Exploration of catalytic nucleic acids on porphyrin metalation and peroxidase activity by in vitro selection of aptamers for N-methyl mesoporphyrin IX.

In order to develop a novel light-up probe and DNAzyme, we selected aptamers for N-methyl mesoporphyrin IX (NMM), a common fluorogenic analogue of coenzyme hemin, by a modified affinity chromatography-based Systematic Evolution of Ligands by Exponential Enrichment (SELEX). Two truncated aptamers Nm1 and Nm2 with low micromolar dissociation constants (0.75 and 13.27 μM) were obtained after 11 rounds of selection and the final minimized 39-mer aptamer Nm2.1 showed 24-fold fluorescence enhancement for NMM at saturated concentration.
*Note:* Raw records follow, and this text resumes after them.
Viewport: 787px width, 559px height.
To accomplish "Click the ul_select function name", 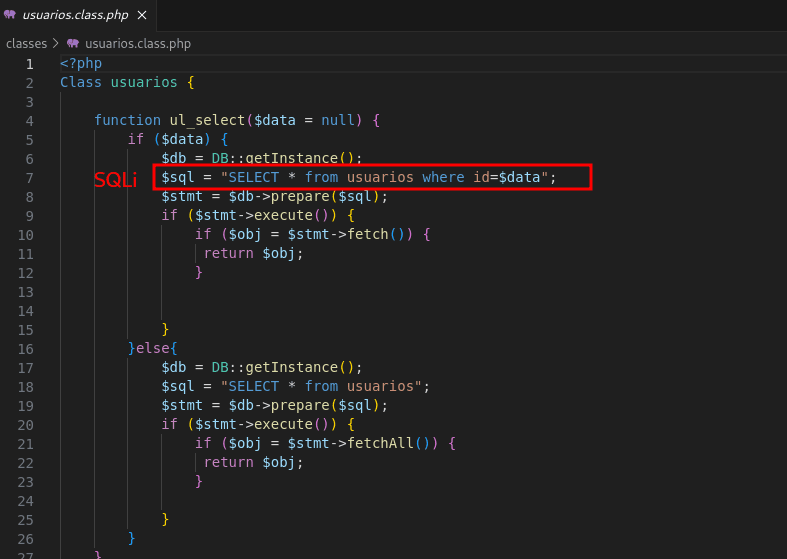I will point(207,120).
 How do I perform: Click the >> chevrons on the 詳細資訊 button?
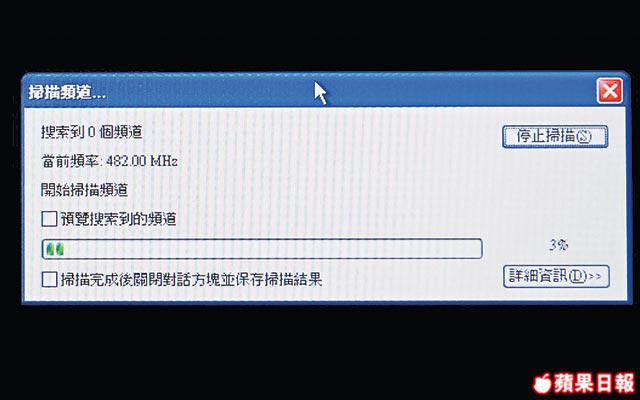(x=595, y=277)
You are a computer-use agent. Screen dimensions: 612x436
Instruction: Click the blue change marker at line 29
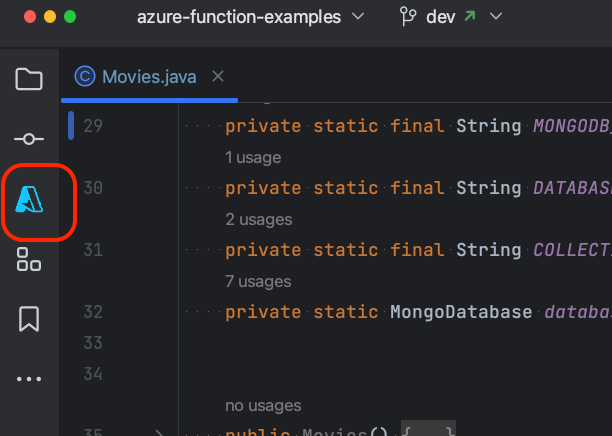(x=71, y=126)
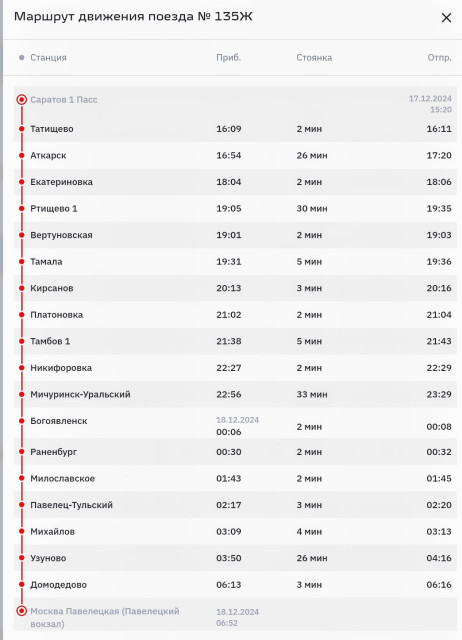Click the Отпр. column header
Image resolution: width=462 pixels, height=640 pixels.
click(x=440, y=58)
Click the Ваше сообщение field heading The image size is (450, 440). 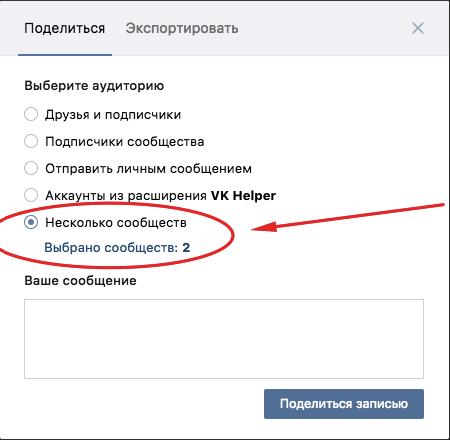click(x=80, y=281)
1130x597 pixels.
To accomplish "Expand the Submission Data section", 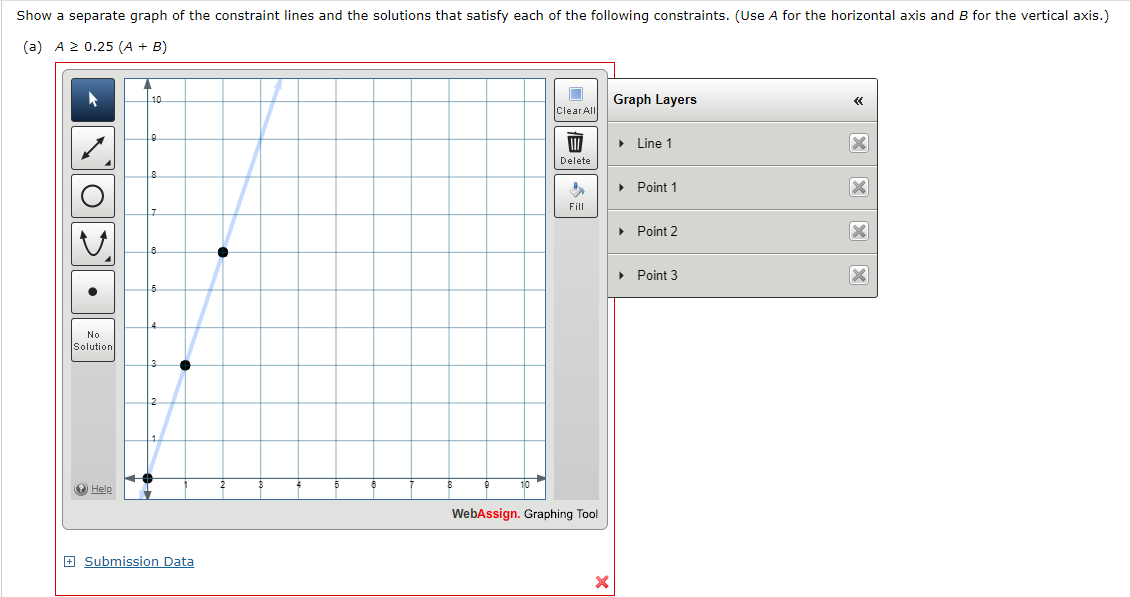I will [69, 561].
Study of the interactions between aptamers and other porphyrin compounds by circular dichroism (CD) and absorption spectroscopy showed that Nm1 mainly assembled as a stem-loop structure, which exhibited a catalytic activity for the metal insertion reaction of mesoporphyrin IX with 3.3-fold rate enhancement. In contrast, the G-rich Nm2 and Nm2.1 were likely to form G-quadruplexes in the presence of alkali metal cations (K+ and Na+), which displayed excellent peroxidase activity exhibiting 19-fold higher catalytic efficiency than hemin alone. The selected aptamers could therefore be used as novel light-up fluorescent probes and DNAzymes by pairing with porphyrin compounds that have potential to construct sensors for various applications.